May 5th, 2015 / By Deborah J. Merritt
New York’s highest court announced today that it will begin administering the Uniform Bar Exam (UBE) in July 2016. In addition to passing the two-day UBE, applicants will have to complete an online course about NY law and pass an online exam based on that content.
New York’s move almost certainly will prompt other states to follow suit. Within a few years, we are likely to have a national bar exam. What will this mean for new lawyers? I offer some initial thoughts below.
Positives
1. The Uniform Bar Exam increases mobility for new lawyers. Passing the UBE in one state does not guarantee admission in a different state, because states can select different passing scores. States may also require applicants to complete a state-specific exam. The UBE, however, greatly eases interstate migration for newly admitted lawyers. This is particularly important in a tight job market.
[Adoption of the UBE doesn’t matter as much for experienced lawyers, because most states allow lawyers to “waive in” to their bar after five years of experience in another jurisdiction.]
2. This increased mobility is especially important to women lawyers. My study of new lawyers admitted to the Ohio bar in 2010 found that women were significantly more likely than men to move out of state within their first five years of practice. Almost one fifth of the women (18.4%) left Ohio after gaining bar admission, while just 14.1% of the men did so.
3. By testing general principles, rather than the law of a particular state, the UBE better fits the material that students cover in law school. Students may have to spend somewhat less time preparing for the bar.
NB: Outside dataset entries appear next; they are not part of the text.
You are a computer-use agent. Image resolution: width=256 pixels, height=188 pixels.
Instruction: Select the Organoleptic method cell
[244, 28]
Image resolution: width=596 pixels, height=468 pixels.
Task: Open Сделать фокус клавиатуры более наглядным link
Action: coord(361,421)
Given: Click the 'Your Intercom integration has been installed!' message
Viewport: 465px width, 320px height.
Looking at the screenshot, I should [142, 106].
Even if a state tests separately on local law, as NY plans to do, that testing will occur at a different time.
4. The National Conference of Bar Examiners (NCBE), which creates all portions of the UBE, is a large organization with the resources to develop and pretest sensible questions. Its essay questions may be more fair than ones developed by state bar examiners.
Negatives
On the other hand, there are several drawbacks to the UBE. As a long-time supporter of a national bar exam, I am more troubled by these issues than I once thought I would be:
1. Although mobile lawyers will benefit from the UBE’s portability, those who remain in-state will have to jump more hurdles than ever to gain bar admission. On top of a two-day bar exam, they will have to complete an online course about NY law and pass a 50-question multiple-choice test on that law. Our school’s director of bar support, who has coached students taking the NY bar, says that the NY multiple-choice test is no picnic.
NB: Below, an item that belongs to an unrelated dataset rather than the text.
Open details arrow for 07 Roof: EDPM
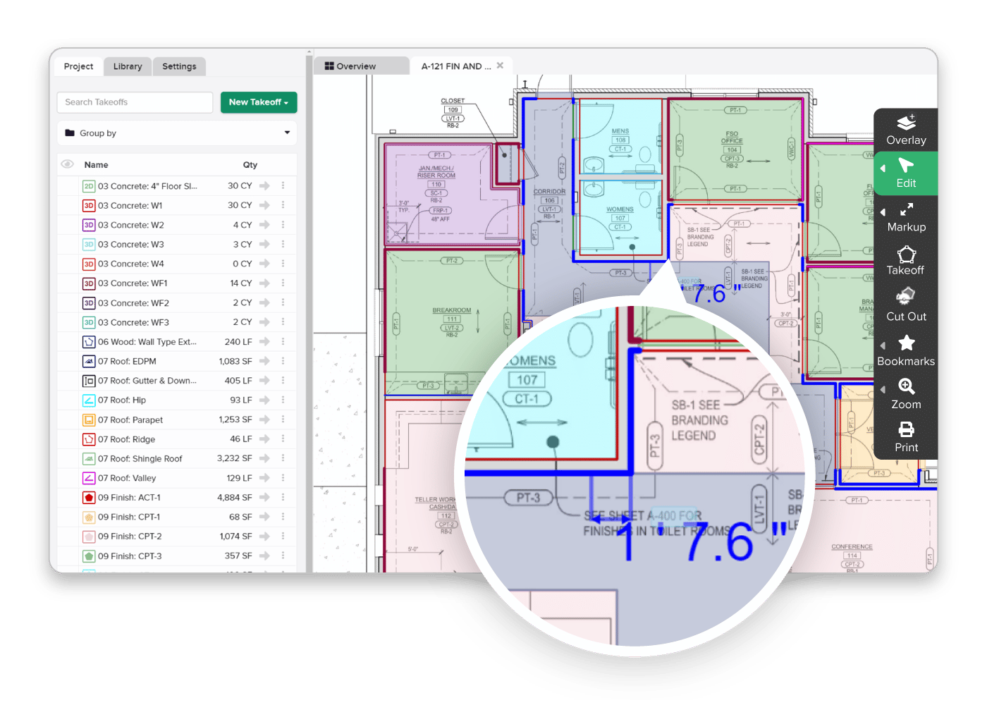The height and width of the screenshot is (705, 987). (x=266, y=361)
2. Bar passage could become even more onerous if NY adds an experiential component to its testing. The advisory committee that endorsed adoption of the UBE also recommended creation of a new “task force to study whether experiential learning may be quantified as a licensing requirement or whether some other demonstration of skills acquisition should be required for licensing.” I like the idea of measuring practice skills before bar admission, but I would replace some of our written exams with the experiential component. Adding yet another layer to proficiency testing imposes burdens on new lawyers that more senior ones did not face.
3. Multiple-choice questions make up half the UBE score, a higher proportion than some states currently allot to those questions. Multiple-choice questions have their place, but I would rather test new lawyers on performance tasks like those in the MPT. To me, the MBE is even further removed from practice realities than any law school exam. A closed-book exam covering seven different, very broad subject areas does little but test an applicant’s ability to cram large amounts of material into memory.
4. In addition to my general concern about multiple-choice bar exams, some bar studies find that women (on average) score slightly higher than men on essay questions and performance items, while men (on average) score slightly higher on the MBE. When the MBE accounts for 35% (California) or 40% (Texas) of the exam, these differences balance out, creating virtually identical pass rates for men and women. Is it appropriate to increase the weight accorded multiple-choice items if we know that this shift is likely to favor one gender?
5. NCBE was remarkably unresponsive in dealing with the possible impact of last summer’s ExamSoft meltdown. The organization has also become less transparent, withholding information (such as raw scores) that it used to disclose. Concentrating even more power in one organization is risky. Who will hold NCBE accountable? What pressure will it feel to maintain high-quality services?
Other Thoughts
I continue to consider the advantages and disadvantages of NY’s move to the UBE, and will update this post as other points emerge. Please add your own thoughts in the comments. A national bar exam seems long overdue, but aspects of this shift concern me. As other states react to NY’s move, can we find ways to preserve the advantages of a national bar exam while assuring that (a) the exam tests proficiencies and knowledge that matter; (b) the exam does not create additional burdens for bar applicants; and (c) there is appropriate oversight of the organization administering the exam?